Shammi Kapoor has put on noticeable weight, the cheeks seem a little swollen and the gait is a tad less graceful (two years have passed since his beautiful wife Geeta Bali died of smallpox leaving behind two young children).

Yet, the liveliness, the sparkle, the hint of mischief in the eyes and the quaint, quick adorable shake of the head offer unmistakable proof that Shammi still retains the magic to delight the audience.

The effervescent, bubbling charm is there.

Rubbish

By any standards, An Evening in Paris (Shammi Kapoor, Sharmila Tagore, Pran) is unvarnished garbage.
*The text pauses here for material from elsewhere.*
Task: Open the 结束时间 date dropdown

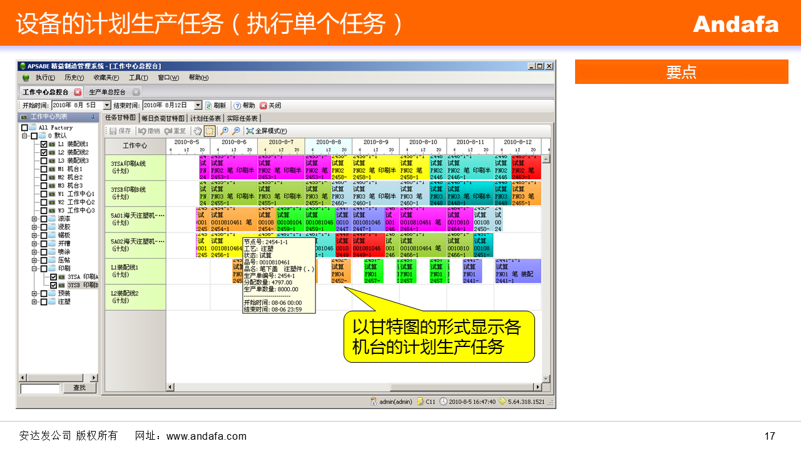Action: point(198,106)
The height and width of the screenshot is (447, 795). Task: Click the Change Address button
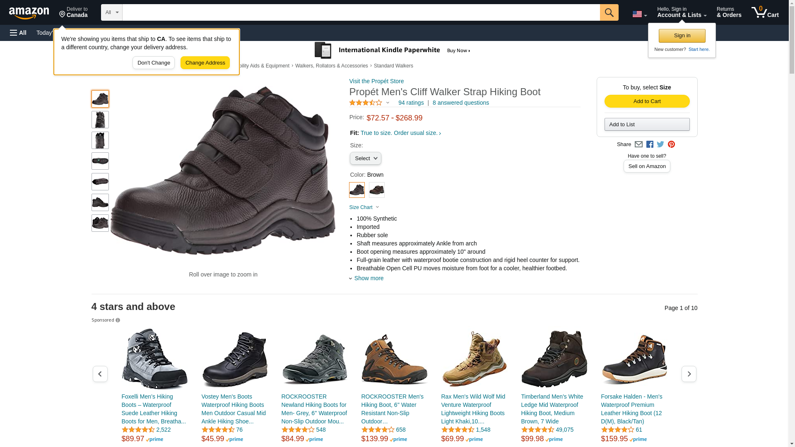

A story that is beyond silly, a heroine (Sharmila Tagore) clueless about the rudiments of acting and photography that’s hopelessly pedestrian suggest that the 1960s was no different from the 2010s as far as Bollywood is concerned.

The more things change, it seems the more they remain the same.

Thank God for Shammi Kapoor.

It’s only his presence and the fine music, of course, that prevented us from collapsing in agony at the dreadful spectacle on our TV.

Like in Kashmir Ki Kali, a movie that featured the same lead pair, the story is hopelessly amateurish in this film too.

A rich businessman’s daughter Deepa (Sharmila Tagore) comes to Paris in search of love.

Apparently, there are no worthwhile men in her overpopulated country India. You see, the men there are all obsessed with money and, worse, are all liars and cheats.

At least, such is the bilge we’re fed early in this hopeless juvenilia.

Soon, the paths of Deepa and Sam (Shammi Kapoor) cross. Sam pretends to be a French man though he speaks fine Hindi, an unlikely feat attributed to a professor father who once taught in Lucknow.

Sam is instantly smitten with her but not the girl. Yes, Sam eventually inveigles his way into her affections through sheer persistence if nothing else.

What Sam does for a living in Paris or for that matter details of his background are all mysteries not shared with the audience. Bet even director Shakti Samanta wouldn’t know.

The movie drags on in all its countless amateurish frames, interrupted now and then by one of those memorable songs before ultimately falling back upon that disgusting ‘lost and found’ element of Indian movies.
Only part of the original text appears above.